Un costo hundido es cualquier gasto pasado que no puede recuperarse independientemente de las acciones futuras. En la inversión, el precio de compra de una acción es un costo hundido una vez que la transacción se completa. La toma de decisiones racional debe basarse solo en los rendimientos esperados futuros, no en lo que pagaste originalmente. Sin embargo, la falacia del costo hundido, la tendencia a continuar un esfuerzo debido a los recursos previamente invertidos, es uno de los sesgos cognitivos más comunes en la inversión.

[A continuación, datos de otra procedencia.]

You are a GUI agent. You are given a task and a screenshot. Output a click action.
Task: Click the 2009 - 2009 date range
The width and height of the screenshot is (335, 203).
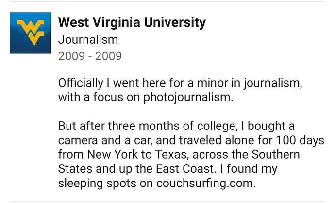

La falacia del costo hundido en la práctica

Un ejemplo clásico es mantener una acción perdedora porque vender significaría admitir una pérdida. El precio de compra original es irrelevante para si la acción subirá o bajara desde su precio actual. Otro ejemplo es continuar pagando por una suscripción o servicio que ya no usas porque ya has pagado varios meses. En ambos casos, el dinero ya gastado no debería influir en la decisión sobre que hacer a continuación.

Consideraciones clave

Superar la falacia del costo hundido requiere preguntarse: ¿si no poseyera ya esta inversión, la compraría hoy al precio actual? Si la respuesta es no, mantenerla es irracional independientemente de tu precio de compra. Establecer criterios de salida predeterminados antes de entrar en una posición ayuda a eliminar la emoción de la decisión.